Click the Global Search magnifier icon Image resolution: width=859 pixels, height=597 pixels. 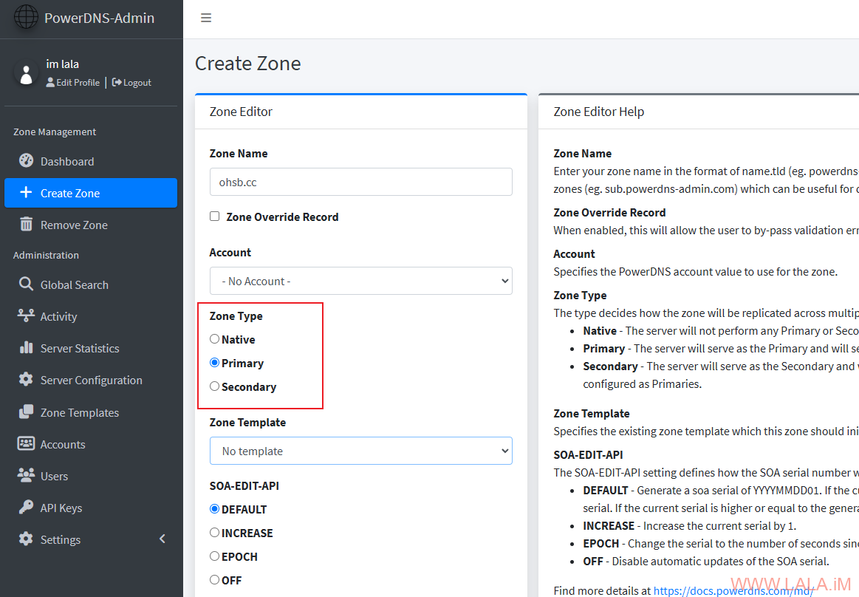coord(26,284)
...
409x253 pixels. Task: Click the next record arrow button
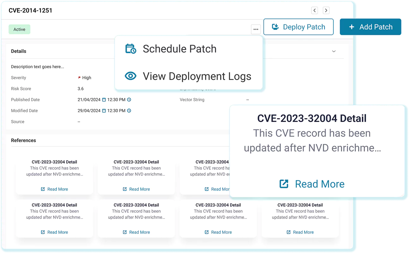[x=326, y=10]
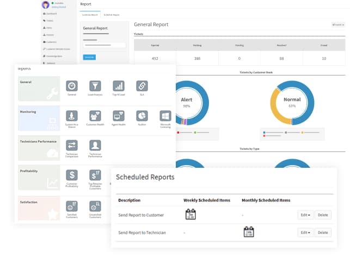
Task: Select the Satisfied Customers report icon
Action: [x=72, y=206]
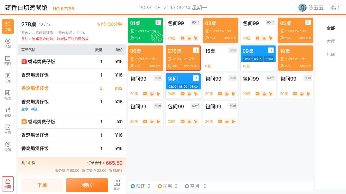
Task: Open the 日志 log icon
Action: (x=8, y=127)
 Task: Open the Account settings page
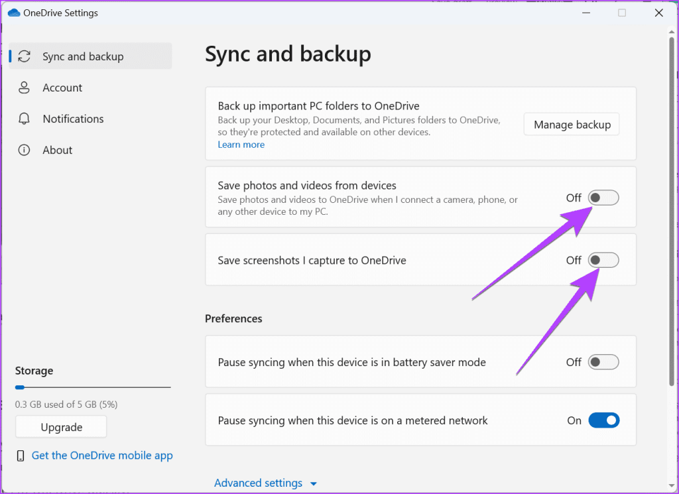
* * *
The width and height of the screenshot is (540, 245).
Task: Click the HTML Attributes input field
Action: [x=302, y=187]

__Work task__: Only the lines above starting with the line with "409x253 pixels. Task: Click" and going on through the line with "Task: Open the Account settings page" belong in the answer; repeat them exactly, minus any picture.

__Exercise output__:
409x253 pixels. Task: Click the next record arrow button
[x=326, y=10]
Task: Select the Satisfied Customers report icon
Action: [x=72, y=206]
Task: Open the 日志 log icon
Action: (x=8, y=127)
 Task: Open the Account settings page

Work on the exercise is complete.